Domingo 26 de Octubre
30 del tiempo ordinario
Mateo 22,34-40

Si en la Iglesia, en nuestras comunidades y parroquias escucháramos a las personas que se acercan y participan, si pudiéramos entrar su corazón, seguramente descubriríamos el deseo de hacer un mundo de hermanos donde dé gusto vivir. Y es hermoso esto porque significa que entramos en ese talante que Jesús quería para sus cristianos.

Jesús revela que el amor es lo central en la vida. Y amar es una pasión positiva, no una simple abstención de odio. Ahora sabemos con entera seguridad en qué merece la pena agotar nuestras fuerzas. Aunque a veces el egoísmo nos pueda, al menos sabemos en qué hemos de empeñarnos con toda el alma.

Lo trágico para nosotros no es que no nos amen, sino que no amemos nosotros a los demás.
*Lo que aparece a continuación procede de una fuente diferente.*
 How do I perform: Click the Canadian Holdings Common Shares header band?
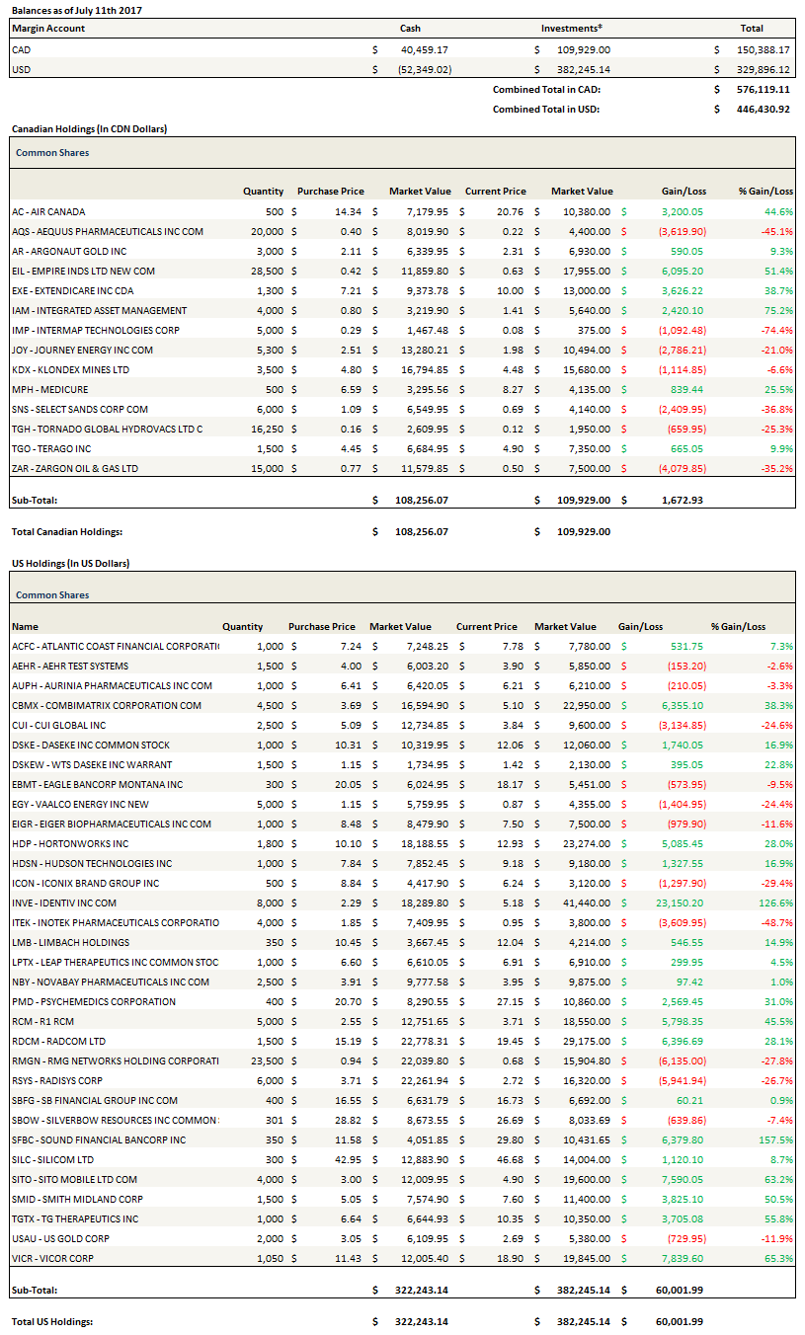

Porque el amor es tan importante, afirma Pablo que desafía a la eternidad (1 Co 13,13). Todo lo demás quedará aquí; sólo nuestra capacidad de amar irá con nosotros… Es que somos eso: densidad de amor, como el sol es su fuego. ¿No es esto decisivo a la hora de orientar nuestra vida?
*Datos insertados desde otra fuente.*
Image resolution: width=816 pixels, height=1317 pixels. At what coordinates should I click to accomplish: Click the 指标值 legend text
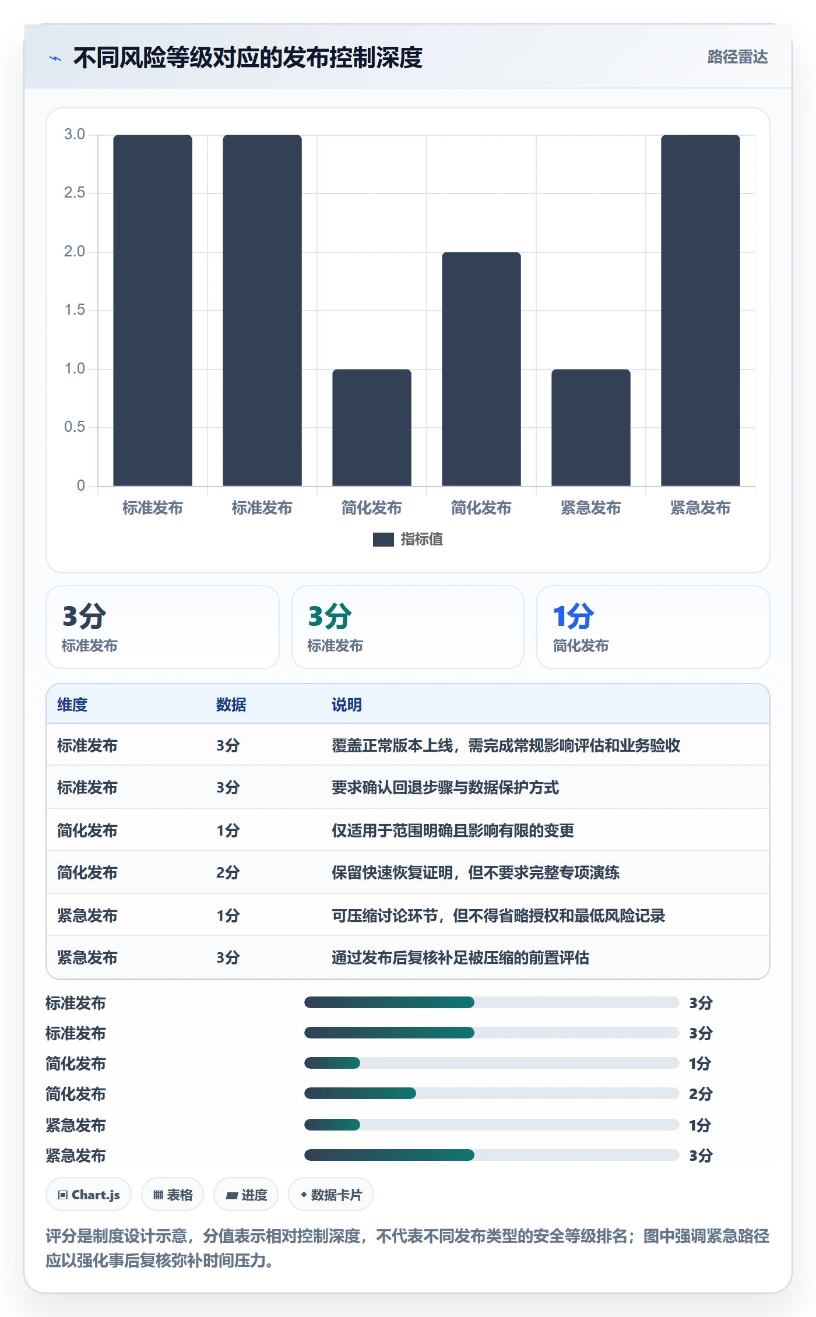click(422, 540)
El egoísta, que no es capaz de amar, sufre la suprema miseria, la máxima deshumanización posible, la vaciedad más profunda. Ya puede ser un Premio Nobel, un investigador que pase a la historia de la ciencia, un político capaz de arreglar definitivamente las tragedias que asolan el mundo; ya puede ser el artista, el médico, el poeta, el pintor, el humanista más grande de la historia, puede hacer los milagros económicos y sociales más sorprendentes que “si no tiene amor”, no pasa de ser un pobre diablo, un pobre de solemnidad (1 Co 13,1-3). Sin el amor como impulso vital, nada vale. Sólo el amor da autenticidad y grandeza a la persona.